Los 48 aparatos corresponden a la versión A, la que tiene capacidad de despegue y aterrizaje convencionales, según detalla el Departamento de Estado en un comunicado.
La partida se compone además de 49 motores Pratt & Whithney F-135-PW-100, uno de repuesto y los 48 restantes instalados en los cazas.
También se incluyen otros artículos a modo de equipamiento de apoyo, como dispositivos de comunicación, de guerra electrónica, software, equipos de apoyo para municiones o repuestos, además de servicios de soporte.
"Esta venta propuesta respaldará los objetivos de política exterior y seguridad nacional de los Estados Unidos al mejorar la seguridad de un aliado importante no perteneciente a la OTAN, el cual constituye una fuerza para la estabilidad política y el progreso económico en la región del Golfo", explica el Departamento de Estado en un comunicado.
La adquisición promete mejorar las capacidades disuasorias de Arabia Saudí y la interoperabilidad con fuerzas de Estados Unidos y otros actores regionales y de la OTAN, insiste Washington.

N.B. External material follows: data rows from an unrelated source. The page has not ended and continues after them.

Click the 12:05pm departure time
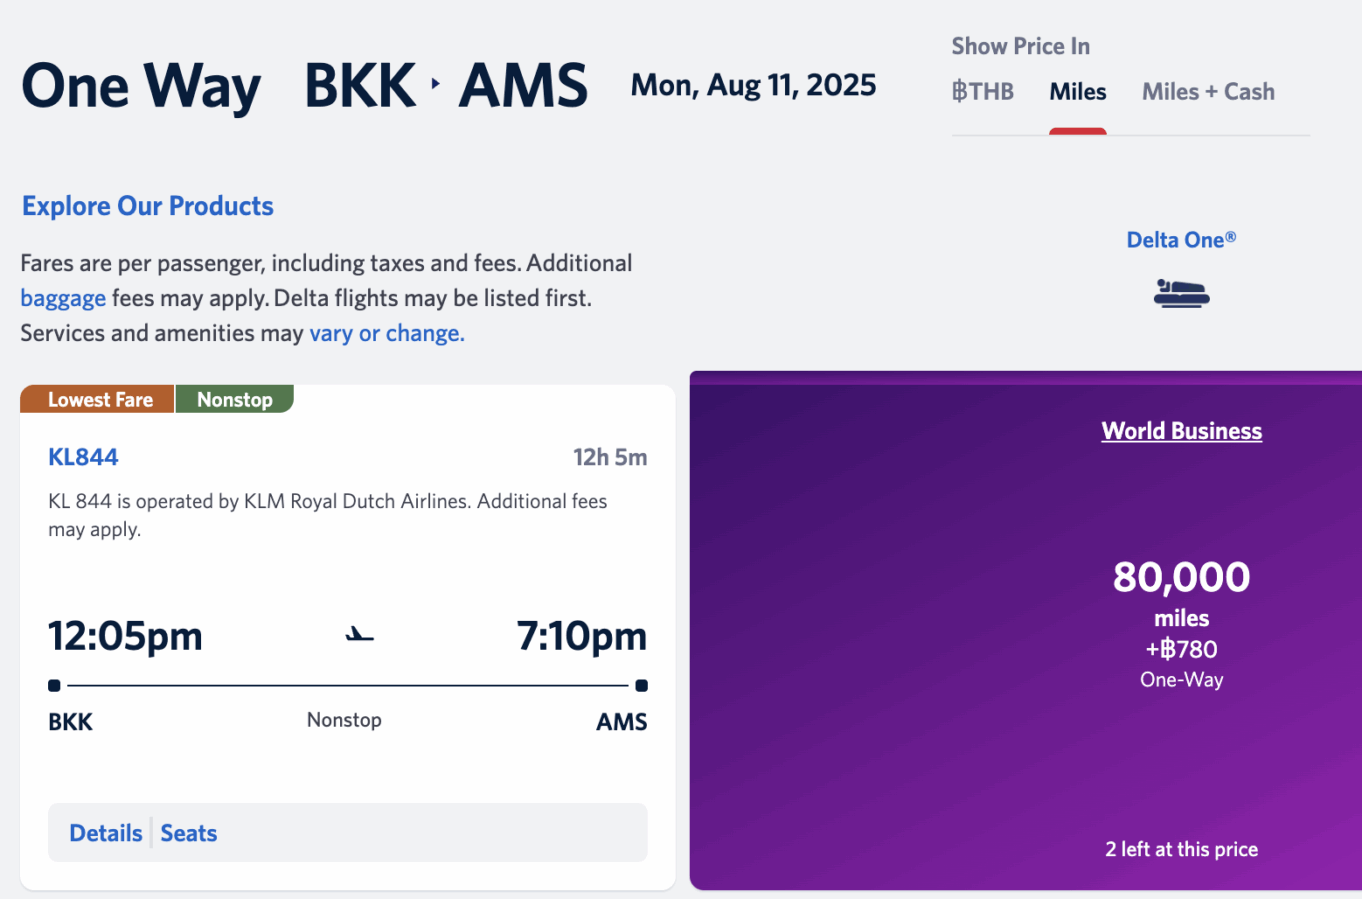This screenshot has height=899, width=1362. [125, 636]
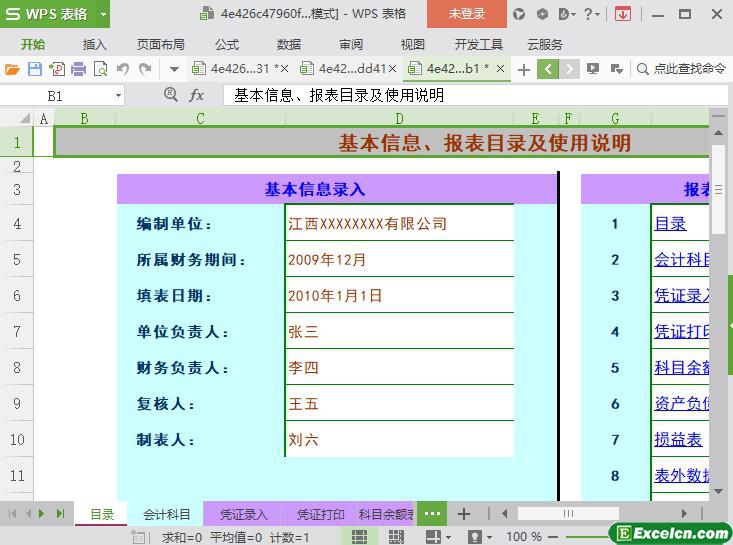Click the open folder icon in toolbar
733x545 pixels.
(12, 69)
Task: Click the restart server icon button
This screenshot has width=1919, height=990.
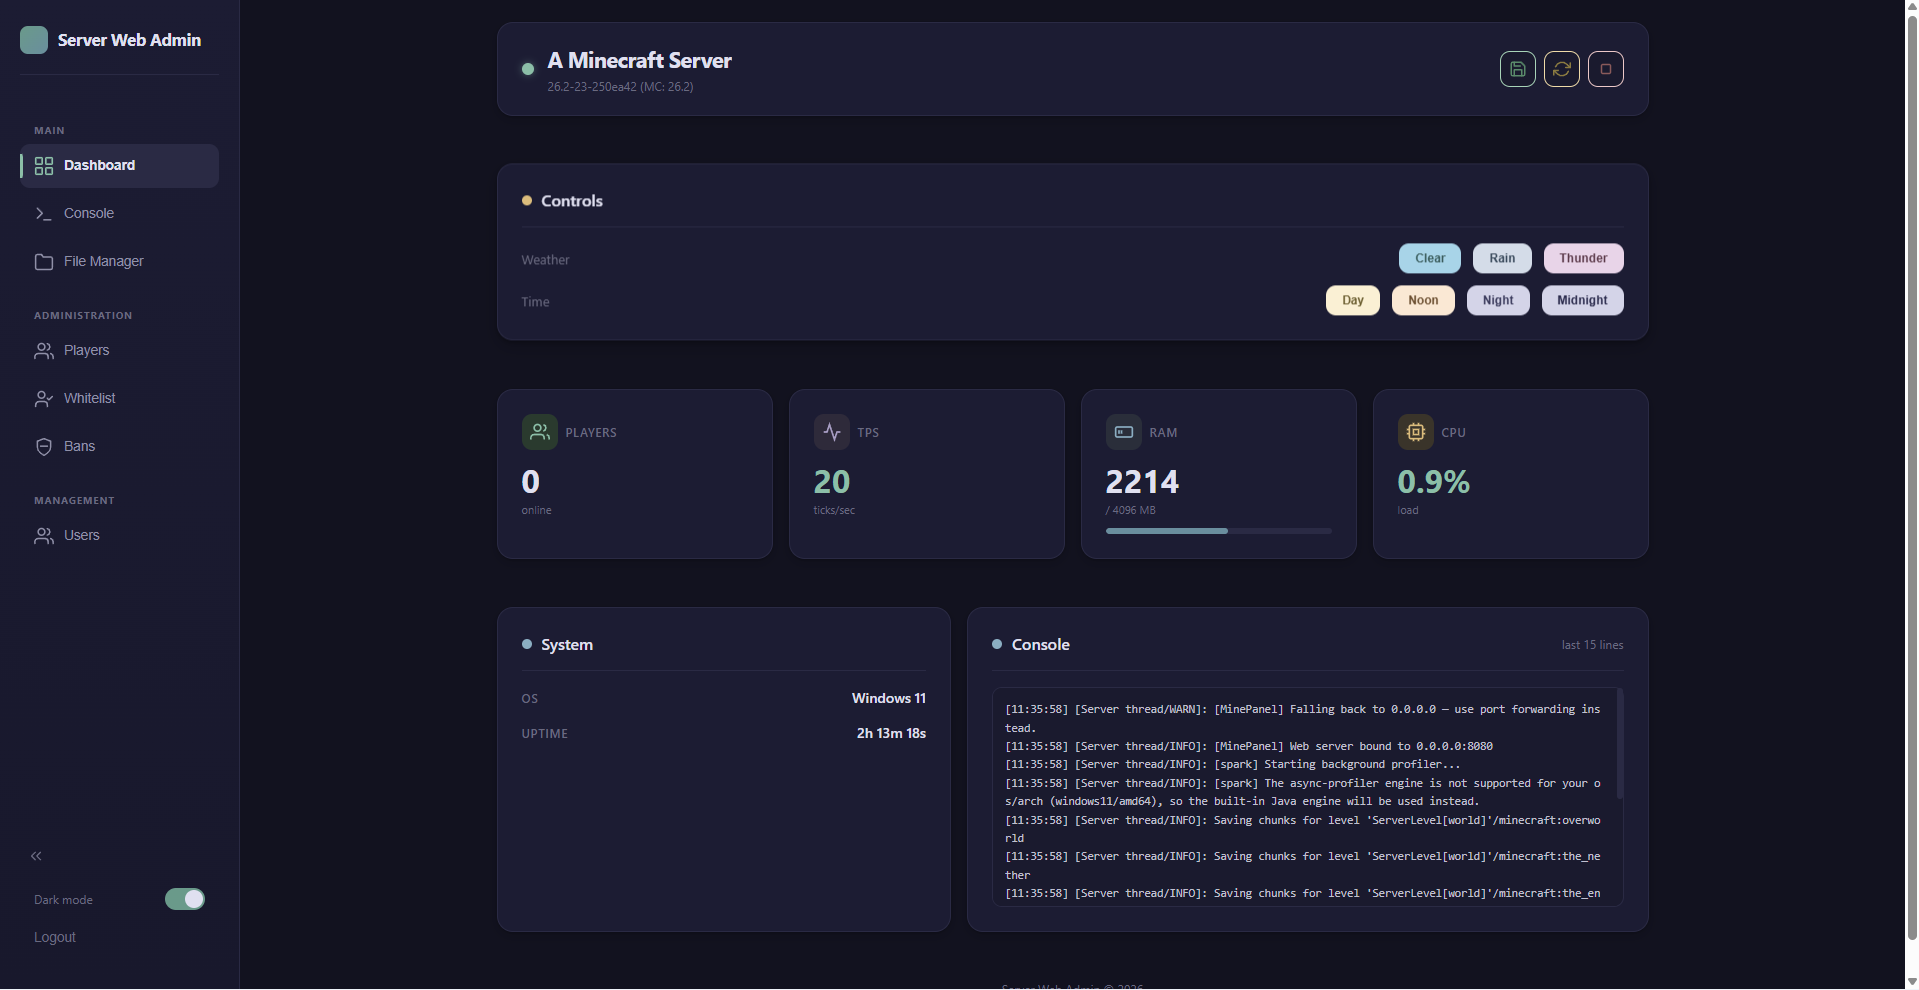Action: coord(1561,69)
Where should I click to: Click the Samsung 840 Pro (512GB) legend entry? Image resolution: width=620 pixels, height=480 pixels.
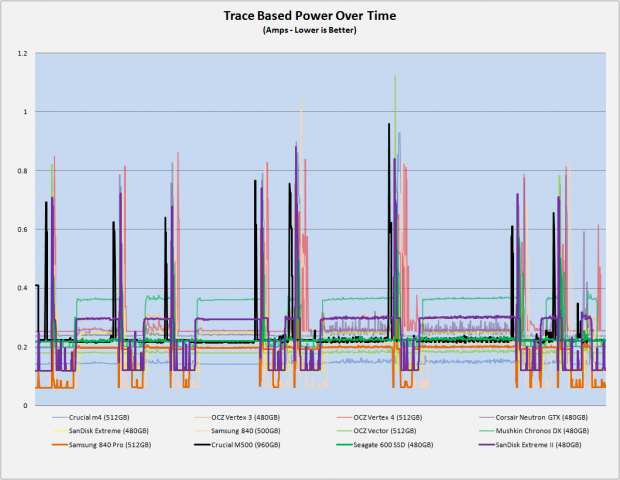pyautogui.click(x=101, y=445)
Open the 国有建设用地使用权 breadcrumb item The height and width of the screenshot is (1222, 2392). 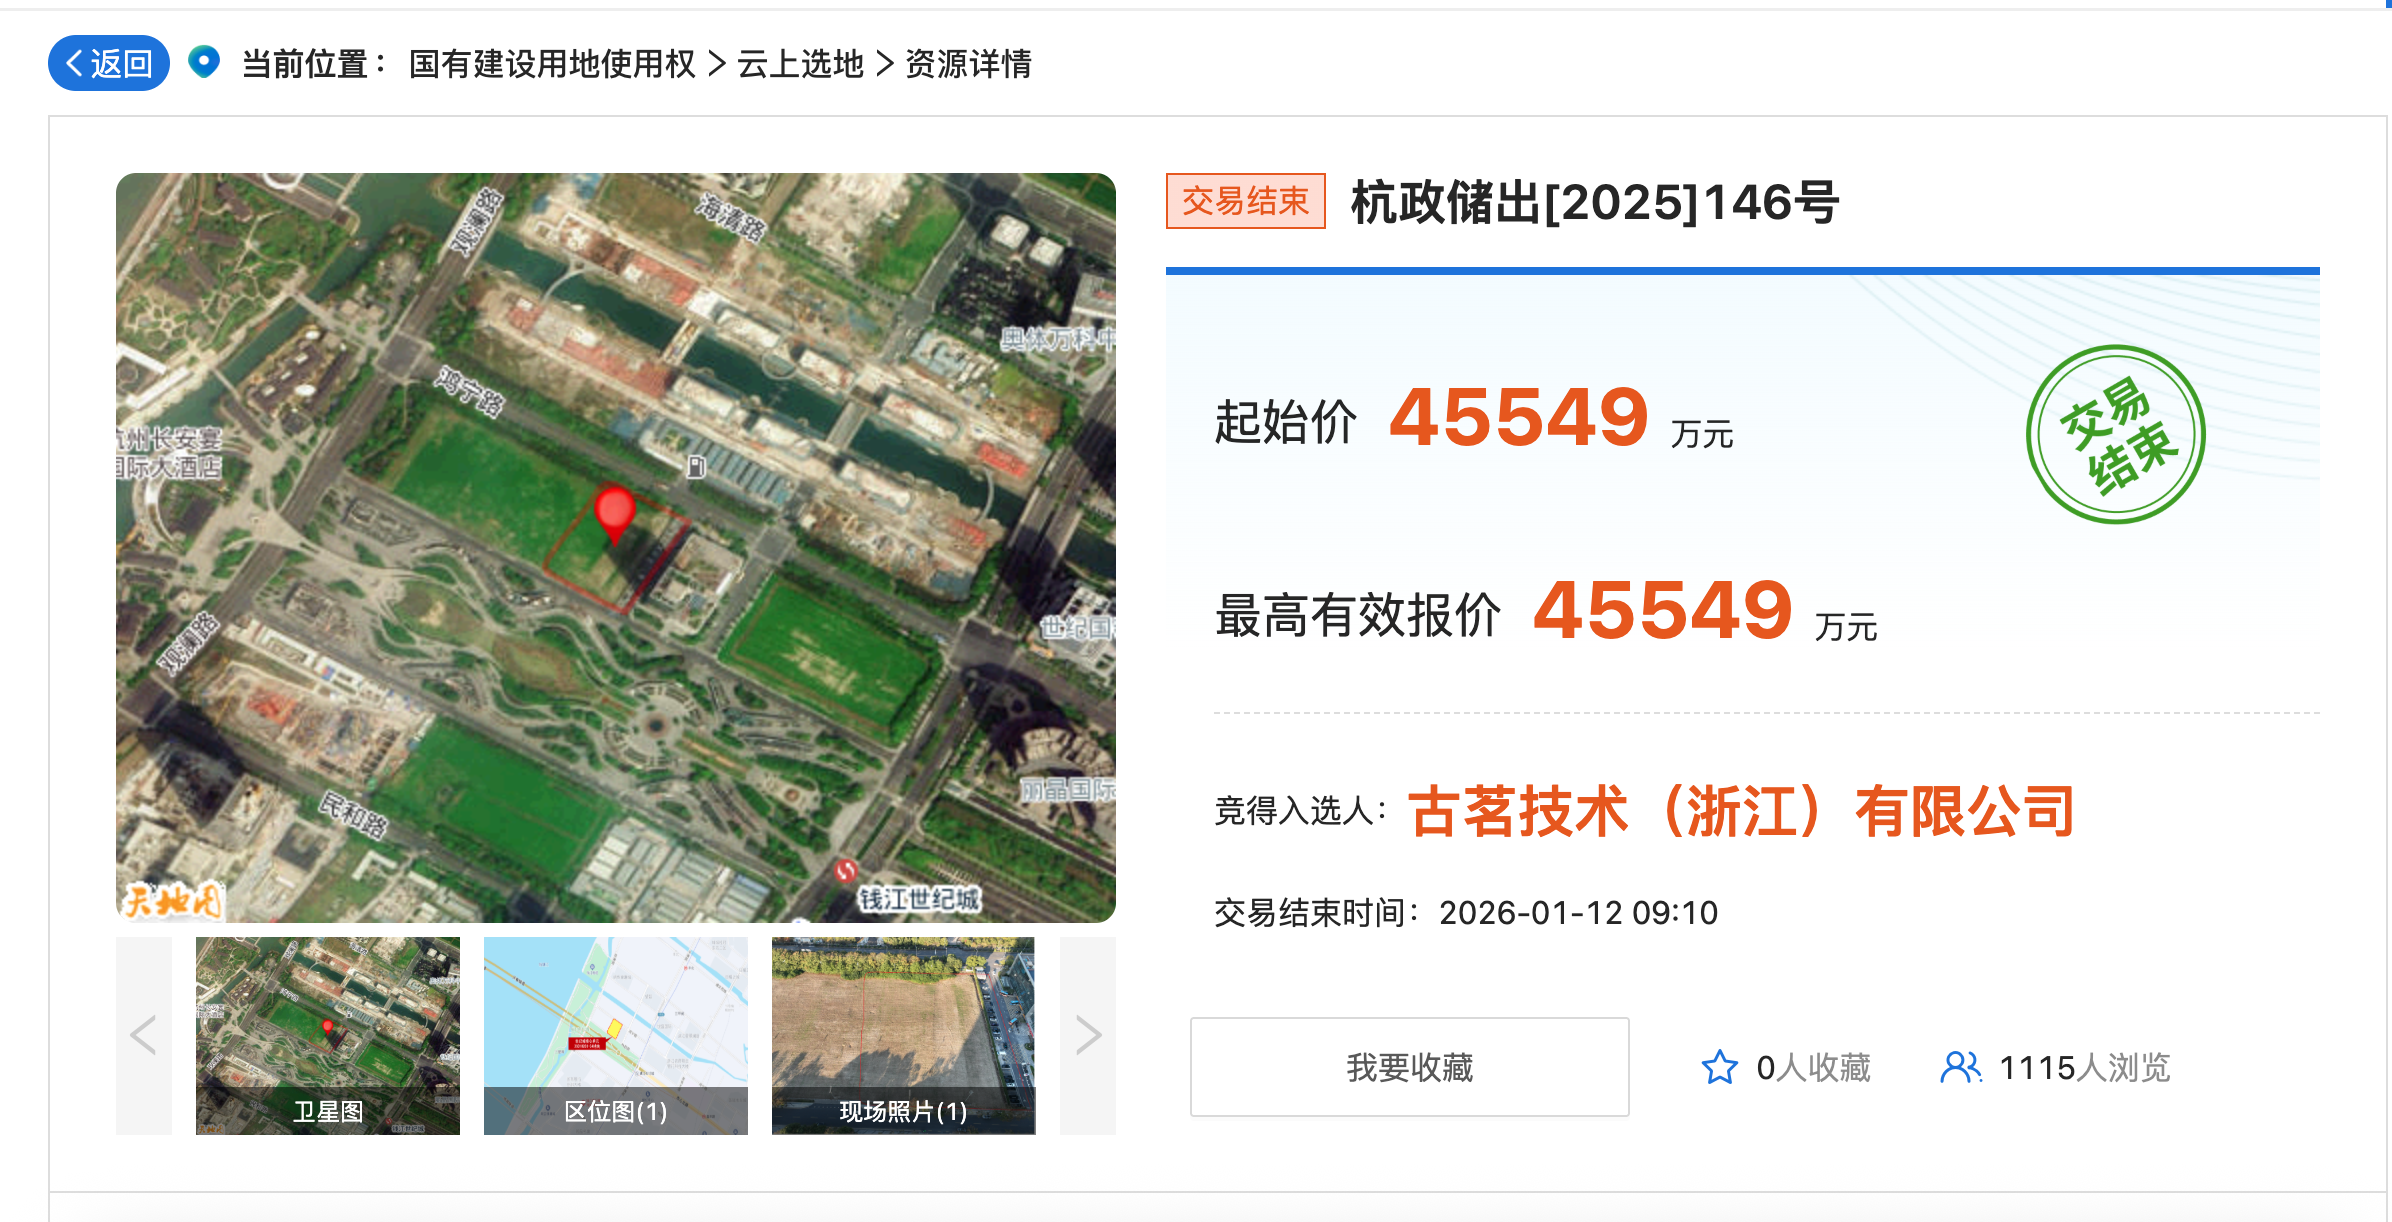click(x=550, y=63)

Desarrollado por Lockheed Martin con el apoyo de Northrop Grumman y la británica BAE Systems, el F-35 es un caza furtivo de quinta generación y es el avión de combate operativo más sofisticado de Estados Unidos.
La luz verde dada por Washington se da a conocer en un momento de creciente complejidad para las Fuerzas Armadas saudíes ya que la confrontación regional vinculada a Irán se superpone ahora con una escalada hutí desde Yemen que amenaza su territorio, infraestructura energética y rutas de exportación de petróleo.